08-18-2014 05:49 AM
Hello,
I have looked on many forums but can not find nothing helpfull.
I have NetBackup 7.6.0.2 on VCS with GCO on RedHat 6.
Since last upgrade I have issue with restarting the NBU by VCS. It looks like one of monitored NBU processes is not responding.
I can not find what kind of process exactly is not responding.
AGENT_DEBUG.log shows nothing and also VCS engine_A.log and NetBackup_A.log are without detailed information.
I have enabled debug logging on VCS but without expected result.
Can someone help me how to find that particular process?
Many thanks in advance
Madej
Solved! Go to Solution.
09-30-2014 01:31 AM
Hi,
The problem is still not solved.
But we have found the workaround which gives us time to wait for official fix in the 7.6.1 release.
The workaround is to set the ToleranceLimit to '1' on the whole resource type NetBackup on VCS.

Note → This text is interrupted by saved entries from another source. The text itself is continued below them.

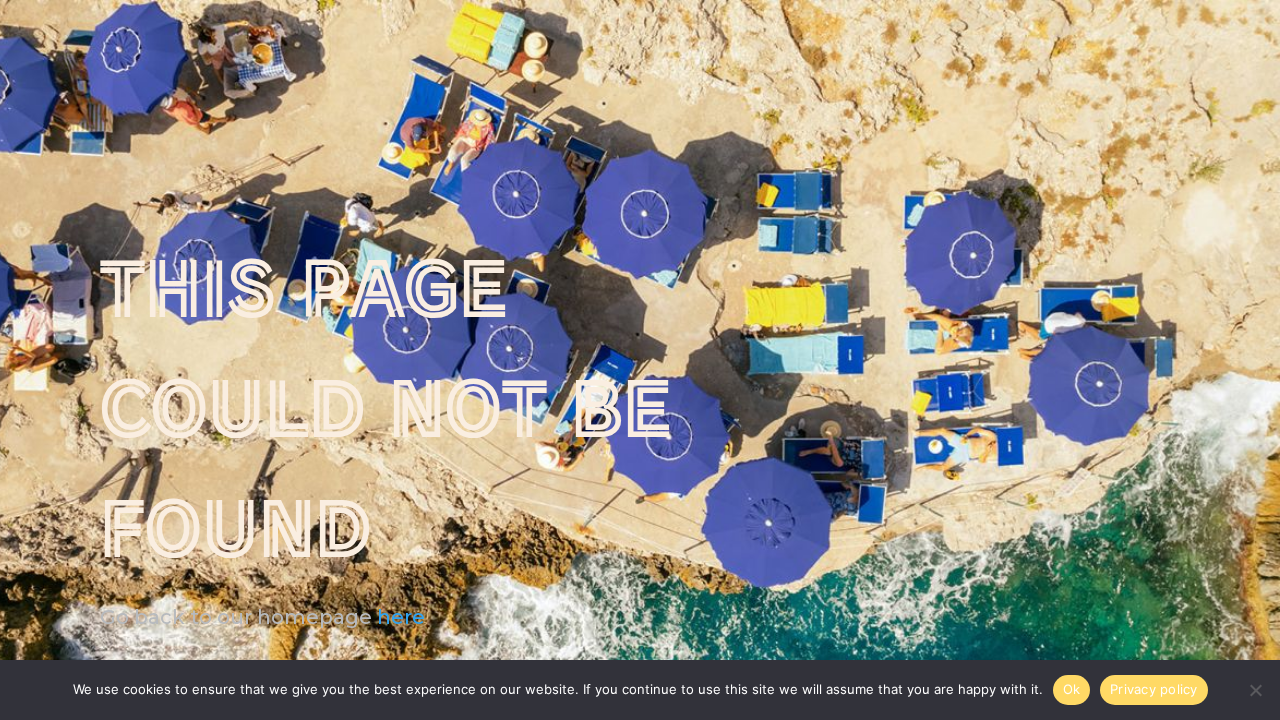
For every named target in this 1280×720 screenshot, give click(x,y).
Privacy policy (1154, 689)
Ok (1072, 689)
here (401, 617)
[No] (1255, 690)
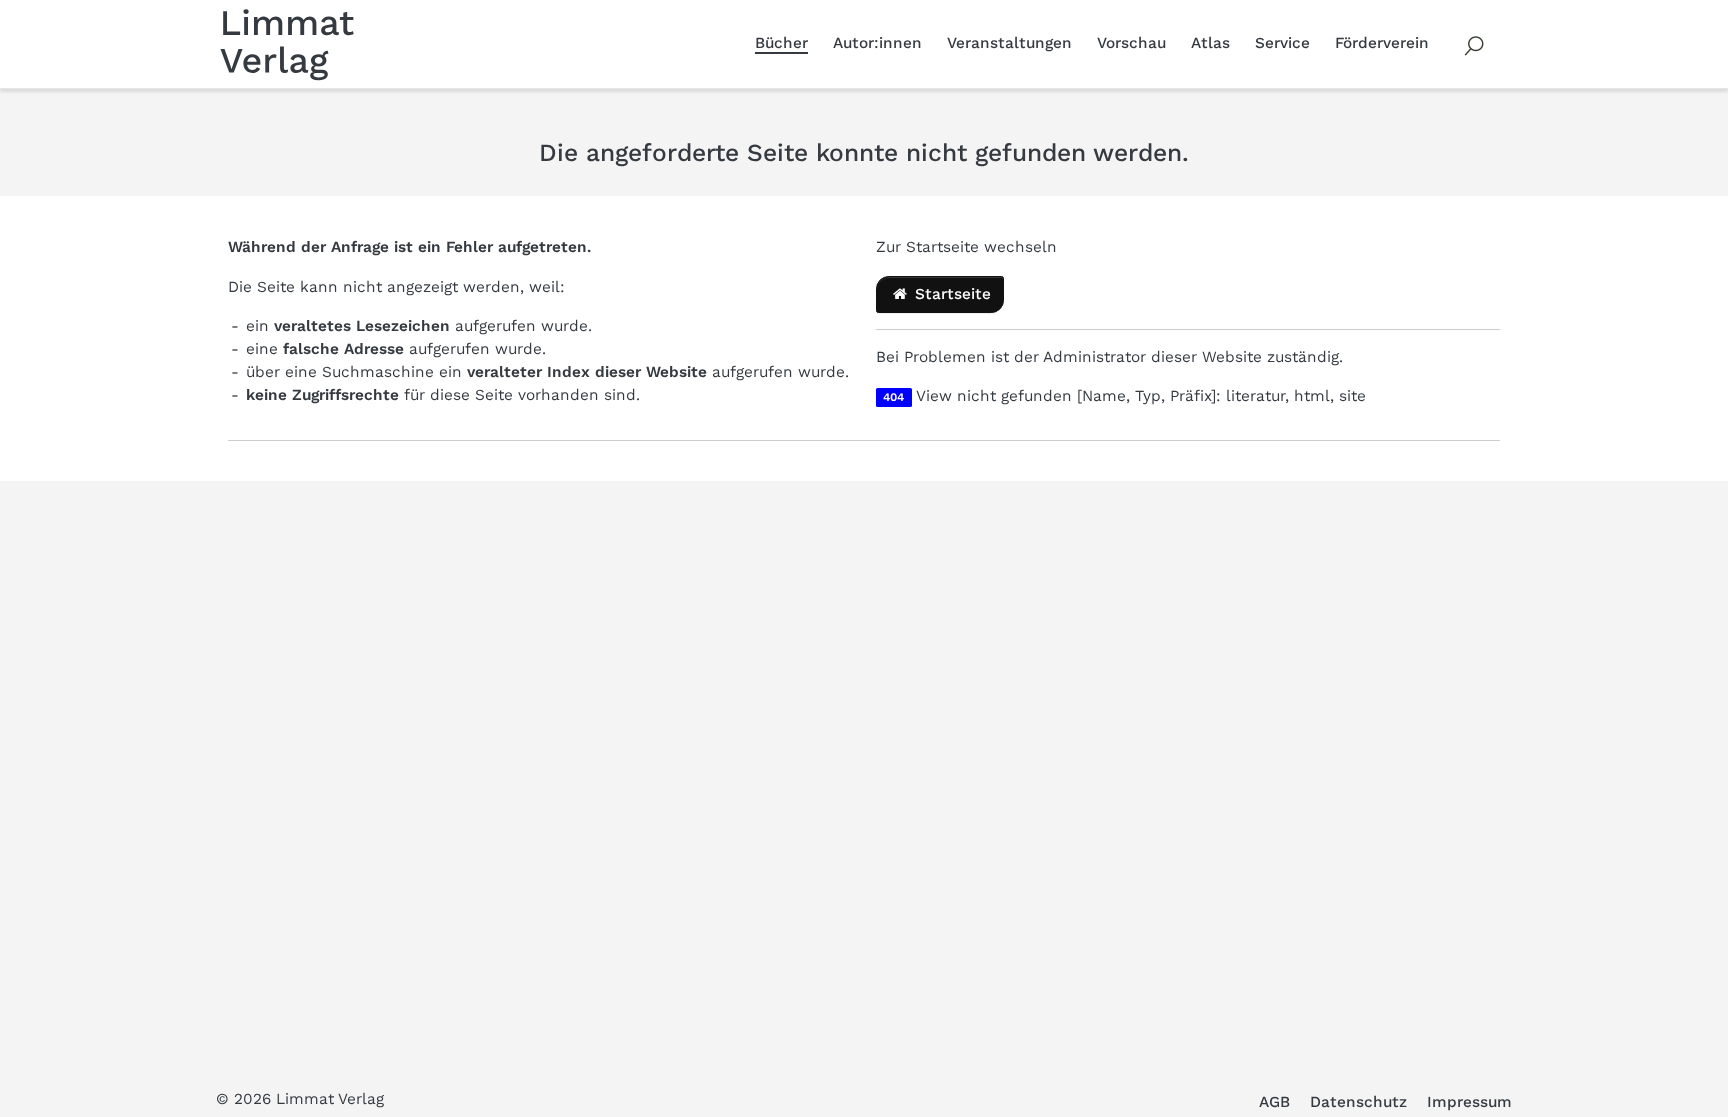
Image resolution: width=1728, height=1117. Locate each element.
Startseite (950, 294)
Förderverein (1382, 43)
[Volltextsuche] (1475, 44)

And it looks well. In the engine_A.log we can find the entries like this:
2014/09/26 04:20:33 VCS INFO V-16-2-13075 (*****) Resource(nbu_server) has reported unexpected OFFLINE 1 times, which is still within the ToleranceLimit(1).
Thanks All
Regards
Madej
08-18-2014 06:46 AM
08-18-2014 09:24 AM
does /var/log/messages show any signs of core dumps ?
08-19-2014 12:20 AM
Hi,
Thanks !!
I see the issue with bprd also.
03:53:01.308 [12386] <16> monitor:processStatus: Some Processes are DOWN while others are UP
03:53:01.308 [12386] <16> monitor:processStatus: Following Process are found DOWN: bprd
03:53:01.308 [12386] <16> monitor:processStatus: Following Process are found UP: nbevtmgr nbstserv vmd bpdbm nbpem nbjm nbaudit nbsl nbrmms nbemm nbrb NB_dbsrv nbatd nbdisco
03:53:02.122 [12434] <4> Offline::main: Offline called with 2 Parameters
03:53:02.122 [12434] <4> Offline::main: Initializing NBCluster using /usr/openv/netbackup/bin/cluster/NBU_RSP file
Have you found any solution?
08-19-2014 12:39 AM
08-19-2014 12:52 AM
You may have to enable core dumping.
http://www.unixmen.com/how-to-enable-core-dumps-in-rhel6/
But you should still see a message in /var/log/messages if it does a segmentation fault. However if bprd quit internally you will see no cores.
08-19-2014 12:53 AM
I would like to see command-line output of a manual start-up of NBU.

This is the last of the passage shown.